He not only taught it, he lived it out, even as a famous world-traveling pope.
Pope St. John Paul II led an extraordinary life. From his time as a young priest in 1950s Poland surviving the brutalities of Communism to becoming a beloved pope who regularly drew crowds in the hundreds of thousands, he was one of most famous and influential people of his generation.
In the midst of it all, however, he never lost his personal touch. For instance, when he was shot by Mehmet Ali Agca in a 1981 assassination attempt, he later visited the prison to personally forgive the man. He was also well known in his younger days for heading out on retreats with small groups of friends or parishioners deep into the mountains where they had plenty of time for personal bonding.
It’s telling that he was devoted to maintaining individual relationships, even while burdened with the growing responsibilities of serving the Church. I’m just a parish priest with far fewer demands on my attention than he had, but there are nights I’m so tired that I go into my room, close the door, and binge on Netflix. It’s admirable that a man as great as John Paul II managed to make time for personal encounters when it would have been easy to get lost in the busyness and bustle of the Vatican.

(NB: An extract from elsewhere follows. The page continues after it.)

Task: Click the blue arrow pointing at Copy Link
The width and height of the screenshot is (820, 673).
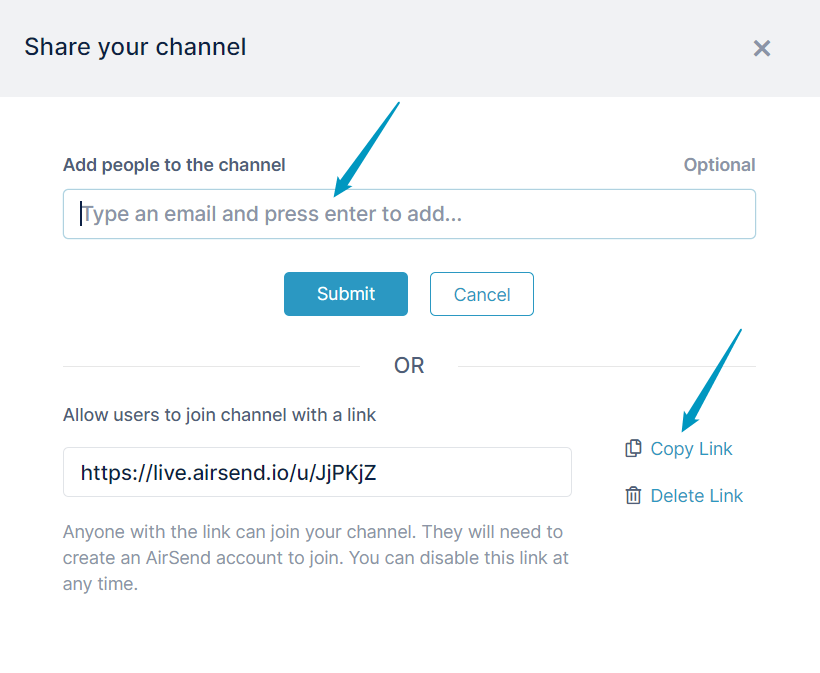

The willingness to make time for friendship seems to be waning for many of us. Sure, social media is connective in its own way, but any honest person knows that scrolling through a social media feed isn’t quite the same thing as having face-to-face conversation. This is why many people, when asked, claim to find our technological age dehumanizing.
There are many other factors that pull us way from connecting with others. The way we divide ourselves into “us” and “them” camps so often, especially on social media. Or the way long work days with long commutes zap all of our energies. It’s so easy for many days to go by without any real, human connection.
This is why John Paul II is so fascinating. Because of how smart and busy he was, you would think he’d only have a few close friends or that he would struggle to remain connected to people. But that doesn’t seem to be the case, and people who met him always felt he had given them his full attention. He was clearly intentional in reaching out and made a point of getting to know people. Underneath the genius and in all his many books and teachings, this great man was making one, simple life-changing point: every person deserves to be loved.
In his book Love and Responsibility, he writes, “A person’s rightful due is to be treated as an object of love, not as an object for use.” This holds true for every encounter we have with another person, whether it’s a family member, a co-worker, a friend, a stranger, or an enemy.
The way John Paul II lived his own life is an example of this time and time again. For him, the problem with the rise of technology, politicizing everything, or investing too much time in work is not that they cross some philosophical boundary, but that they objectify people.
To really know a person, we need to pause and take the time to personally connect. The life of St John Paul II shows that a happy life is not about adhering to any ideology or proving ourselves to be right or successful – it’s about people. Every person matters. Every person is valuable. Connection and friendship are the ways we honor that.